## WHAT IS BEING ASKED
Across the entries below, count the lines that contain the word "will" and reply with that number only.

*** Opening MATERIAL SHOWN ***

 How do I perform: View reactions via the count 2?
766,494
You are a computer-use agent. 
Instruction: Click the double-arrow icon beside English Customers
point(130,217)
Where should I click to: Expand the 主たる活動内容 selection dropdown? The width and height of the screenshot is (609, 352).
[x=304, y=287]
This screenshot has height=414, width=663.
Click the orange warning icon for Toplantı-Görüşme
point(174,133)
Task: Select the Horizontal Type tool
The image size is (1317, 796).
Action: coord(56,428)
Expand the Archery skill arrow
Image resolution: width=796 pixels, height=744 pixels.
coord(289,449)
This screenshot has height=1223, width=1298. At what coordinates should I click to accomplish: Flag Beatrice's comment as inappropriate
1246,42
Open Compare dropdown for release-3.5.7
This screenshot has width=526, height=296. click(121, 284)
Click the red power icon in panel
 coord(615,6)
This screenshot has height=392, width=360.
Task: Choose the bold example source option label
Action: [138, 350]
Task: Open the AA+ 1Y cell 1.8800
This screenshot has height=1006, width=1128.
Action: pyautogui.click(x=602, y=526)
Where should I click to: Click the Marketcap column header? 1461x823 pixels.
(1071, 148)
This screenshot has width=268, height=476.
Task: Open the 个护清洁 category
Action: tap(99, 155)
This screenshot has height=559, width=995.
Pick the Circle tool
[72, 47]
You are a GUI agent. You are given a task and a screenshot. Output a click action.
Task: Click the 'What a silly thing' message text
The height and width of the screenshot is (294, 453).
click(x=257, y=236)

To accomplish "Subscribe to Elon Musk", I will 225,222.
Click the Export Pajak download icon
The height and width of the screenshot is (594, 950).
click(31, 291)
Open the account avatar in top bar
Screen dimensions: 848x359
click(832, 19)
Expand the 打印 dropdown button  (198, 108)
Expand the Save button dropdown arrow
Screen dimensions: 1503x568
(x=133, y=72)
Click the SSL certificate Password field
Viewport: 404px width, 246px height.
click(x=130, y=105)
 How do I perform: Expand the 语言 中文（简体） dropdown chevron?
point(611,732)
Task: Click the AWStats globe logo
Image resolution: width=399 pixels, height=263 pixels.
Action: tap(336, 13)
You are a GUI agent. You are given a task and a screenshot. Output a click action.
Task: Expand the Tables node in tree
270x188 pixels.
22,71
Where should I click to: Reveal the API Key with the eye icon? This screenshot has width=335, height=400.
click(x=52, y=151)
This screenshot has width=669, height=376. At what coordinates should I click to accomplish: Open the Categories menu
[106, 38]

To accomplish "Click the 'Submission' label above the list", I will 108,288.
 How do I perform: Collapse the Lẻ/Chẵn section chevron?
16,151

*** Closing MATERIAL SHOWN ***

## ANSWER TO THE EXERCISE
2